È comprensibile e visibile la differenza tra Christophe Tarkos e (non so, dico un nome) Luciano Erba? O tra Denis Roche e Zanzotto? O tra K.S.Mohammad e Corazzini? O tra Ponge e Michaux? O tra Jeff Derksen e Giuliani? O tra Jean-Marie Gleize e Eliot?

Non so, a volte mi domando se abito le stesse regioni linguistiche di tanti amici sodali lettori scrittori. (Sembra come se davanti a esperienze condivisibili si alzasse un muro percettivo; si aprisse il non visibile pieno, il non raggiungibile – proprio sul piano, ripeto, percettivo).

È comprensibile e visibile, è decifrabile, in qualche modo, il fatto che uno possa amare molto Erba, Zanzotto, Corazzini, Michaux e Giuliani, e infinitamente Eliot, e tuttavia principalmente seguire e curare delle collane e dei materiali che percorrono linee di scrittura riconducibili piuttosto a Tarkos, Roche, Mohammad, Ponge, Derksen, Gleize?

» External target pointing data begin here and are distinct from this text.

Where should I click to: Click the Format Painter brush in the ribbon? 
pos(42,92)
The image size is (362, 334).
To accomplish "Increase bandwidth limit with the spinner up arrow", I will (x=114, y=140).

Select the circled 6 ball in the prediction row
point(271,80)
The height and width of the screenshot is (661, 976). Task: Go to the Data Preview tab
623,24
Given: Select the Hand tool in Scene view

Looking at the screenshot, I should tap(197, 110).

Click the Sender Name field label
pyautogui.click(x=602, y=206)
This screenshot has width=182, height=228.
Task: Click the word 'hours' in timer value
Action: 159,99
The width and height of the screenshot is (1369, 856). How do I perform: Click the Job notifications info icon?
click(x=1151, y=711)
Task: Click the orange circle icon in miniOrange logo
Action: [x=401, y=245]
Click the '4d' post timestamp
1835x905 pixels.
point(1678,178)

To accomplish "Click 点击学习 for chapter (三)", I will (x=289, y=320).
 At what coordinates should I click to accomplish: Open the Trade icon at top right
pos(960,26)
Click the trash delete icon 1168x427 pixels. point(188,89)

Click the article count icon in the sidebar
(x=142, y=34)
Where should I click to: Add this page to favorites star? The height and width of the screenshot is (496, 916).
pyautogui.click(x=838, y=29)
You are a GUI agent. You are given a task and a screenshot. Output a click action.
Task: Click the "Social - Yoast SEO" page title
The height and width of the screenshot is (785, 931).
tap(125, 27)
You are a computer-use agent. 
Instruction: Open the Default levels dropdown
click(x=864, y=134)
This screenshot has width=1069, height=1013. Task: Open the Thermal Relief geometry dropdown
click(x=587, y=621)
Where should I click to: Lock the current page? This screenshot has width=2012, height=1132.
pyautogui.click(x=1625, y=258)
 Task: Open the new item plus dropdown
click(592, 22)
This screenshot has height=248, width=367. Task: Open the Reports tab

È comprensibile poi il fatto che seguire e curare determinate linee non comporta ipso facto alcuna svalutazione di linee differenti? (Alcun disinteresse, anche).

Per quale bizzarro motivo dei ciclisti in sella da anni (e che non pattinano) si meravigliano se – guardandosi attorno – si avvedono di non trovarsi dentro rotonde di pattinaggio?

Continuo, allibito, a constatare che qualcosa di misterioso impedisce a molti di distinguere una bicicletta da un paio di pattini.

Questo non impedisce a me di pattinare, ok, ma è mica facilissimo, in una rotonda in cui vengono continuamente lasciate o lanciate biciclette (o carcasse di bicicletta).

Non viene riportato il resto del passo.